A leading financial institution was suffering from data quality issues pertaining to its internally generated price index. The company stored transactional records in a data warehouse used to monitor and forecast housing prices. As a part of the index calculation process the company had a specific requirement to segregate distressed sales records reflecting abnormal market conditions. Since not all distressed sales were easily identifiable within the data warehouse, the company decided to implement complex recognition logic aimed at identifying and segregating distressed sales records prior to generating the price index.
Working as a liaison between the company’s business and technology stakeholders, Baker Tilly effectively managed a team to design, construct, test and deploy the complex recognition logic by following a proven software development lifecycle methodology. First, Baker Tilly worked with the company’s stakeholders to capture the business requirements of the desired solution. From there, Baker Tilly worked with the technology team to prepare functional requirements to enable design and construction by the development team. Following design and construction, a robust approach to system and user-acceptance testing was deployed. The testing approach involved high-level “black-box” testing focusing on the inputs and outputs of the system as well as detailed “white-box” testing focusing on the successful execution of each step of the development code. Upon completion of each round of testing, defects were effectively remedied and adequate regression testing was performed to ensure system continuity. The deployment activities included scheduling multiple teams and analyzing the impacts on inter-related systems to ensure minimal system downtime.

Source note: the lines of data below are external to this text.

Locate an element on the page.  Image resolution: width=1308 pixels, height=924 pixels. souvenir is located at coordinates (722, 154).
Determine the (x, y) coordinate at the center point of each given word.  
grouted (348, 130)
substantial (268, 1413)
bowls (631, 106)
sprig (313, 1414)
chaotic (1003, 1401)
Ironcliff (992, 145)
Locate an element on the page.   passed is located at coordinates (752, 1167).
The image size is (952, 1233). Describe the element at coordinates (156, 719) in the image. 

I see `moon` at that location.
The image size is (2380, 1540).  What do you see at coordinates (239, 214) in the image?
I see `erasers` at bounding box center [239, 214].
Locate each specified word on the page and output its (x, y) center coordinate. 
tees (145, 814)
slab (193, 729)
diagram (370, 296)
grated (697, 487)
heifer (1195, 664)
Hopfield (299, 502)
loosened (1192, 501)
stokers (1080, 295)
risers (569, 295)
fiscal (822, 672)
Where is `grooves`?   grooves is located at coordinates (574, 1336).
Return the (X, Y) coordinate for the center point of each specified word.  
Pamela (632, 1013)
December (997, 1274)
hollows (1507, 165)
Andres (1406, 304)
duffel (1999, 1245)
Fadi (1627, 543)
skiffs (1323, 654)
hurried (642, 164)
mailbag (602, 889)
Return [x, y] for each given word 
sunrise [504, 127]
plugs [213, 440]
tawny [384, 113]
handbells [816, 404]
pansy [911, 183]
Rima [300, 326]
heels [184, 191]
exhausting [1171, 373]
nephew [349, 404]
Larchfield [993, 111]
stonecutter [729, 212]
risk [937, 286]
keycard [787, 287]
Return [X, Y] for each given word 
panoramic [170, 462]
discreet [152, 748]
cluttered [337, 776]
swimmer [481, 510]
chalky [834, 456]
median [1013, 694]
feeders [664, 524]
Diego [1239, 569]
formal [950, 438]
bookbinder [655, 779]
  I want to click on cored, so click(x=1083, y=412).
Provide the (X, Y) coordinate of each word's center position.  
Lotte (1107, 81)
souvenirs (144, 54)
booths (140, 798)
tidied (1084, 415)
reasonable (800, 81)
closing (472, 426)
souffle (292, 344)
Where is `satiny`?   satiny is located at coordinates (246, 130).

Upon deployment of the recognition logic, the company realized significant improvement in the accuracy of its price index. The increased accuracy enabled the company to obtain a better picture of the overall health of the housing market as well as pursue plans to publish the index externally. Additionally, the company was so pleased with the results that it plans to incorporate the information generated by the solution to improve other forecasting models and research initiatives.